WRITE_NOS allows you to extract selected or all columns from a database table or from derived results and write to external object storage, such as Amazon S3, Azure Blob storage, Azure Data Lake Storage Gen2, and Google Cloud Storage.

WRITE_NOS stores data in Parquet format.

Data written to external object storage can be queried using a foreign table and READ_NOS.

You can use WRITE_NOS to transform CSV and JSON data without having to write it locally to a relational table. Read the CSV or JSON data using CREATE FOREIGN TABLE or READ_NOS, then use WRITE_NOS to write the data in Parquet format.

WRITE_NOS can write relational data to external object store, which you can partition in an optimal way for reading back based on expected query usage.

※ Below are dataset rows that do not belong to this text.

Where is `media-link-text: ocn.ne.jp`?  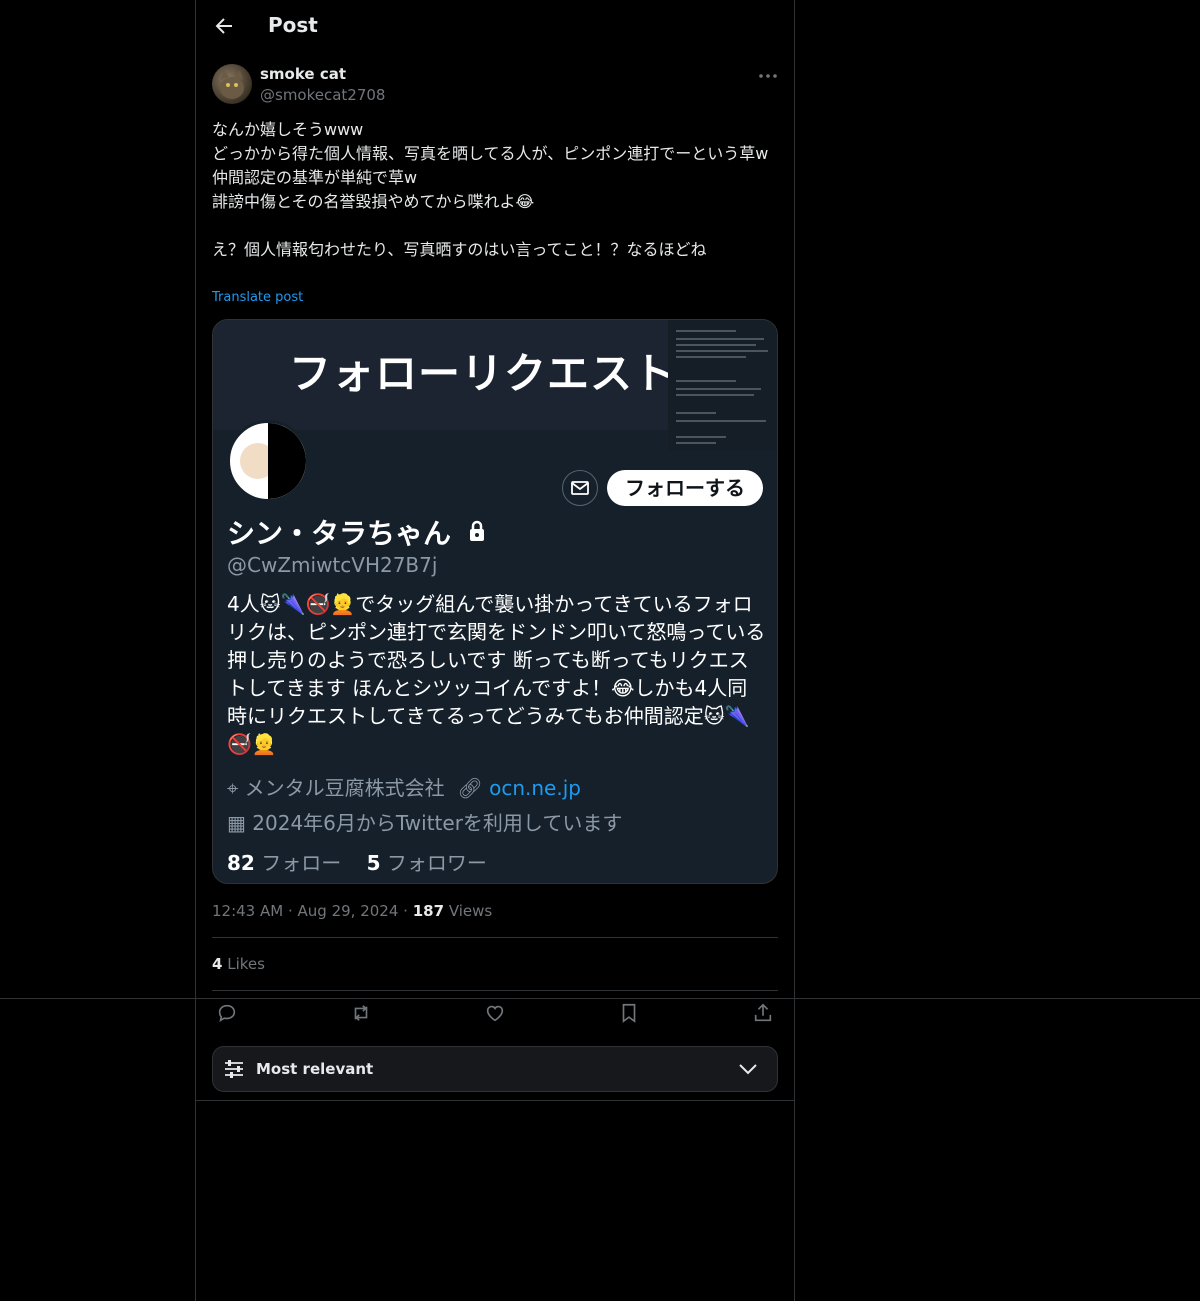
media-link-text: ocn.ne.jp is located at coordinates (535, 788).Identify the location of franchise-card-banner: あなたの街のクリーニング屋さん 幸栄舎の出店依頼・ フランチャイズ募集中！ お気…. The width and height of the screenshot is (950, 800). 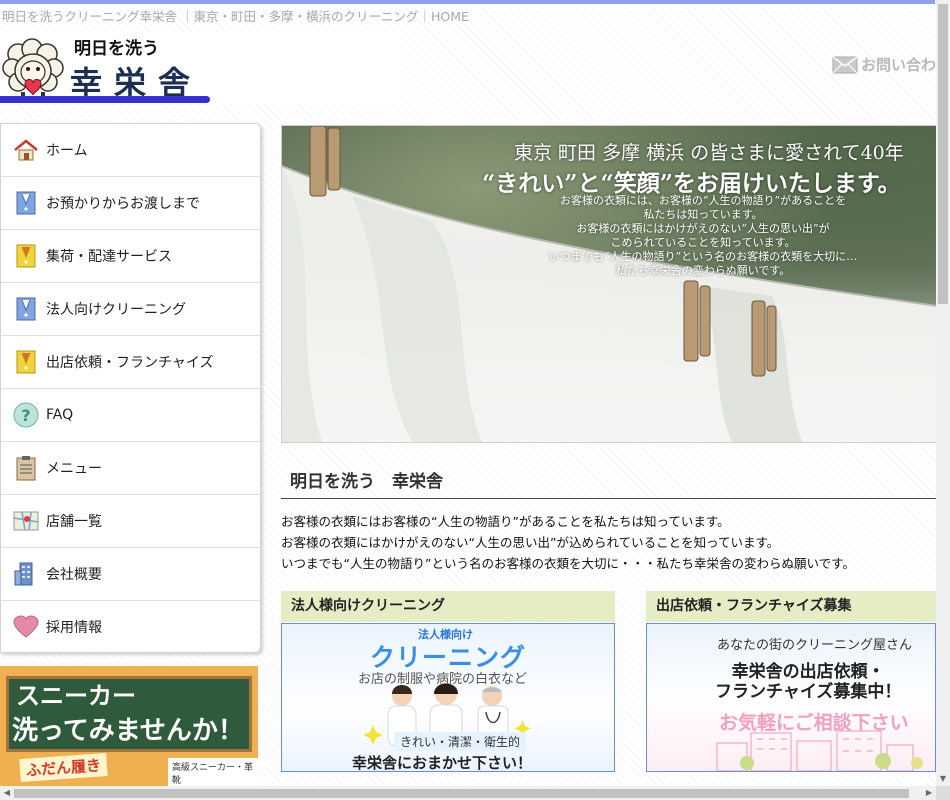
(791, 698).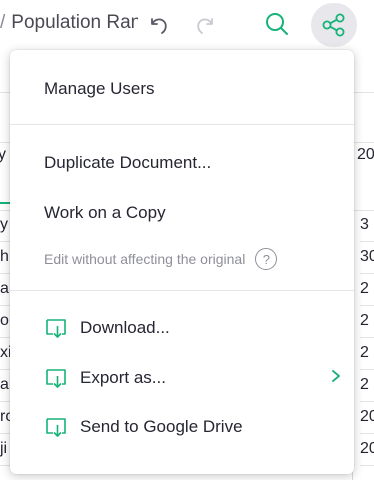 Image resolution: width=374 pixels, height=480 pixels. I want to click on column-header-left: y, so click(3, 163).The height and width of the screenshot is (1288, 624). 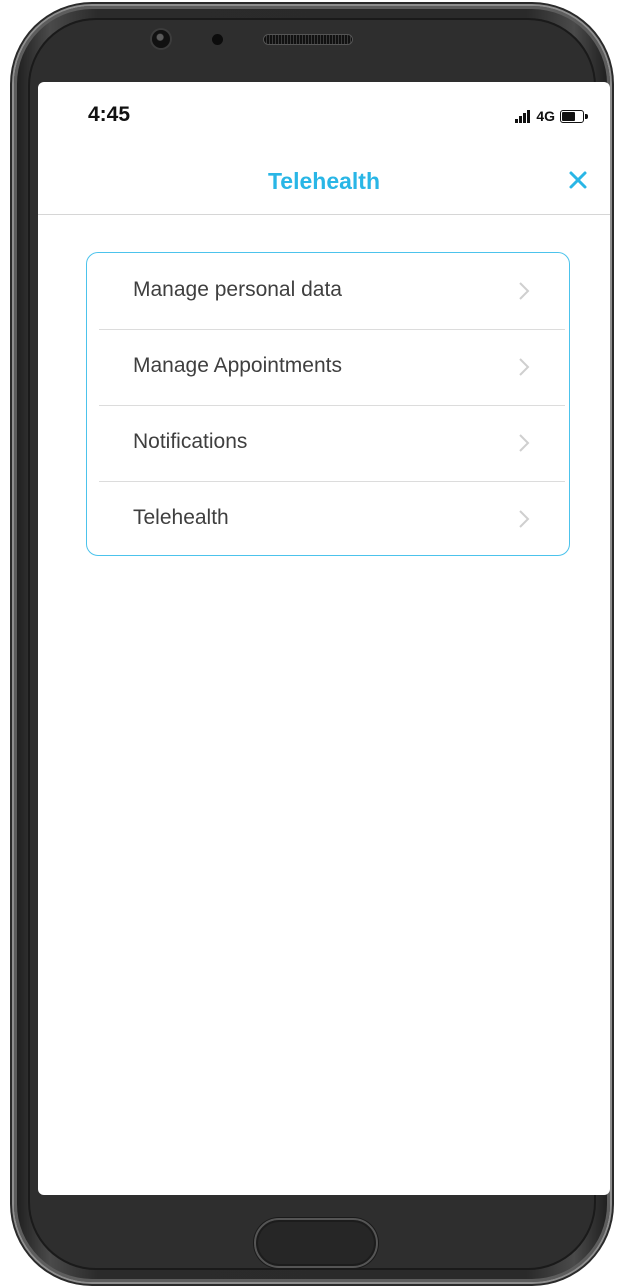 What do you see at coordinates (110, 114) in the screenshot?
I see `status-time: 4:45` at bounding box center [110, 114].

The maximum input data for both READ_NOS and WRITE_NOS is 16,776,192 bytes (including LOB and LOB-based UDT columns).

It is the responsibility of the user to clean up object store files on interrupted write operations. Write operations can be interrupted on transaction aborts or system resets, among other reasons.

Concurrent WRITE_NOS requests to the same location are likely to cause an error to be returned. If a request gets an error, any objects written by the request are not deleted from external storage and must be manually cleaned up using tools provided by the external object store vendor, such as s3cmd. To avoid this, Teradata recommends specifying a unique location for concurrent requests.

An error is reported if you attempt to write an object with same path name in the same location.